Founded in July 2005, CommUNITY Church was built with a clear mission, McCracken said — to actively engage the surrounding community rather than wait for people to come through its doors.

“When Allison Parker and Adam Ward were tragically shot on air in 2015, we gathered outside the WDBJ7 offices to pray,” he said. “When Hurricane Harvey devastated Texas, we delivered 2,000 new bikes to public school children who had lost everything.”

The church also became deeply involved in anti-bullying initiatives, work that contributed to McCracken’s election to the Roanoke County School Board in 2015 and later helped support legislation in Virginia making bullying a crime.

“My vision was realized not in buildings or numbers,” he said, “but in the way this church consistently invested in people.”

McCracken’s leadership style was shaped in part by 14 years of military service, where he learned the importance of teamwork, discipline and shared mission.

“In the church, no one outranks anyone else,” he said. “People are volunteers, not subordinates — and that makes all the difference.”

He also balanced pastoral work with careers in education and higher learning, refusing a church salary in the early years and instead teaching in Salem and Roanoke public schools so church funds could be directed toward community outreach.

“Being in the schools every day gave me a front-row seat to the struggles people were facing,” he said. “It kept the church grounded in real life.”

Family support, McCracken said, was essential throughout his ministry, though it came with sacrifices.
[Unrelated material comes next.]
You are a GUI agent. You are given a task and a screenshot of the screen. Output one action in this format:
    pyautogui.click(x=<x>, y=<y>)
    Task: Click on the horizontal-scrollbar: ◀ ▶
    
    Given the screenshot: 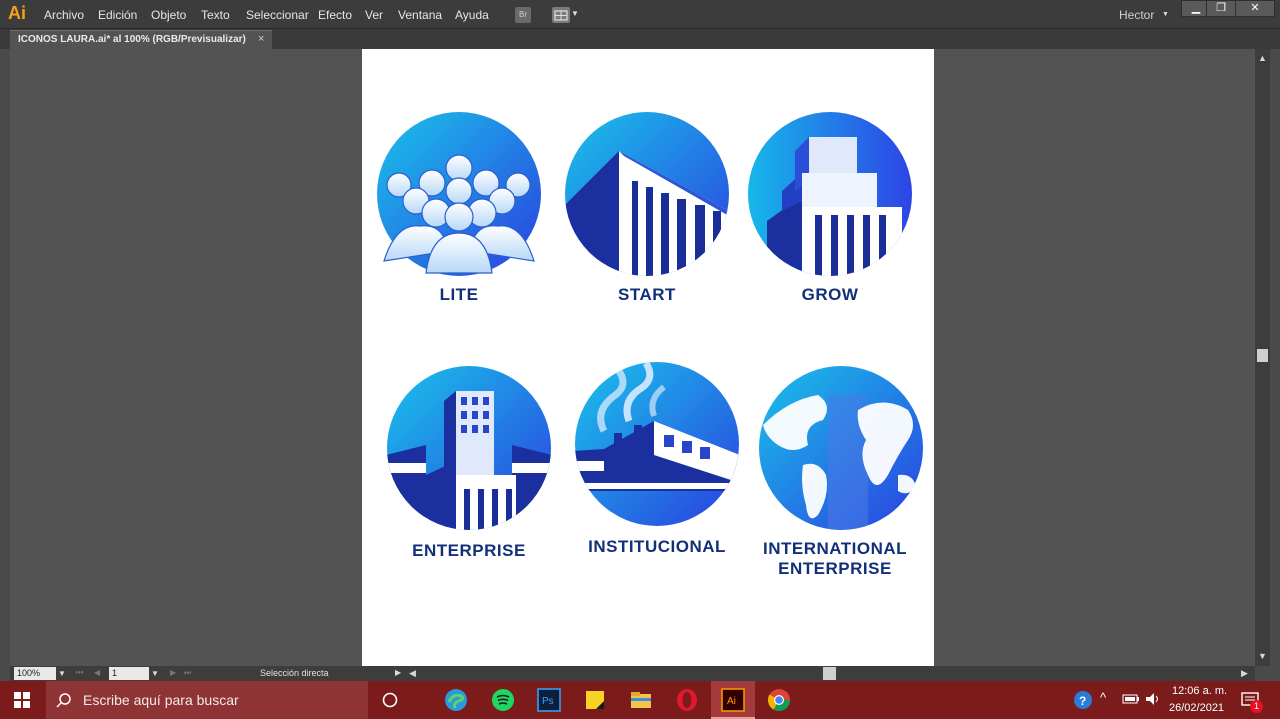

His wife, Dr. Laurie McCracken, served in numerous leadership roles within the church while supporting him through public criticism, threats and long absences from family life.

“This transition is also about health,” McCracken said, citing a traumatic brain injury sustained during military service that led doctors to recommend retirement. “Caring for one another is just as much a calling as caring for a congregation.”

In retirement, McCracken plans to continue working on a new book, advocating for the Bushman Act — legislation sponsored by Sen. Bill Stanley — and serving his second term on the Virginia-Israel Advisory Board. He has also been named pastor emeritus by CommUNITY Church.

“I will not stop serving my God,” he said. “I’m just changing how I do it.”

As he looks ahead, McCracken offered advice to younger pastors entering ministry.

“People don’t care how much you know until they know how much you care,” he said, quoting Theodore Roosevelt. “Ministry doesn’t stop when the building closes. In many ways, that’s when it begins.”